Três anos após a Prefeitura do Rio de Janeiro embargar a obra, uma mansão irregular no Joá, avaliada em R$ 10 milhões, continua intacta, sem qualquer demolição. O imóvel de três andares ocupa uma área muito superior à permitida pela legislação municipal.
Embargo ignorado
Em 2021, a Prefeitura determinou a paralisação da construção e a demolição da parte excedente, mas até hoje nenhuma medida foi tomada. A mansão, que pertence a um empresário não identificado, permanece de pé, desafiando a fiscalização.

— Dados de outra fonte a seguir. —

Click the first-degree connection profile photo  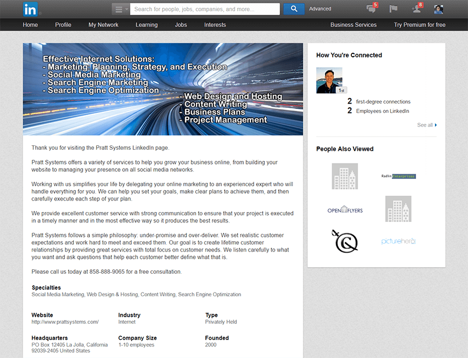tap(329, 80)
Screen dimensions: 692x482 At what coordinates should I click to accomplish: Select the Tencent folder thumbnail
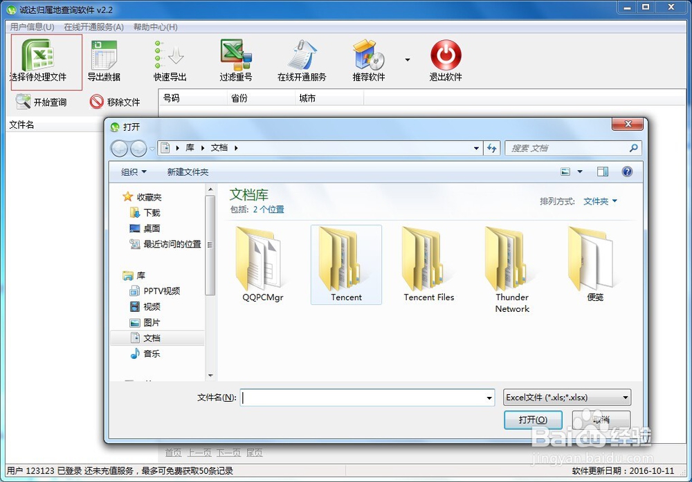pyautogui.click(x=346, y=265)
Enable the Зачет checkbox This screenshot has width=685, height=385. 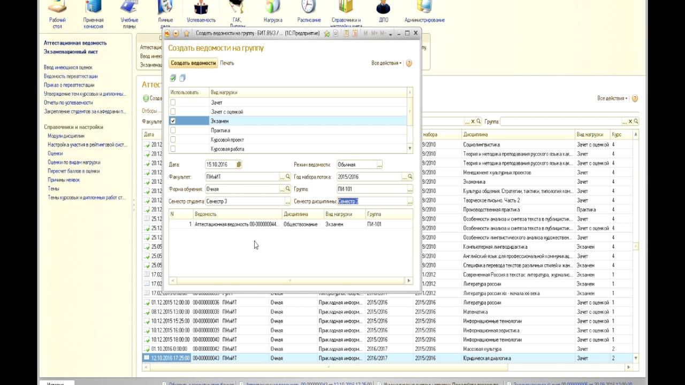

Segundo a Secretaria Municipal de Urbanismo, o processo administrativo segue em tramitação, e uma nova vistoria foi solicitada. No entanto, moradores da região reclamam da impunidade e do descaso com as leis de zoneamento.
Impacto na vizinhança
A construção irregular gerou protestos de vizinhos, que apontam prejuízos à paisagem e ao meio ambiente. O Joá é uma área residencial nobre, com restrições rigorosas de ocupação. A mansão, com piscina e jardins, destoa do entorno e reforça a sensação de injustiça.
Procurada, a Prefeitura informou que o caso está sob análise e que tomará as providências cabíveis. Até o momento, nenhuma multa foi aplicada ou ordem de demolição cumprida.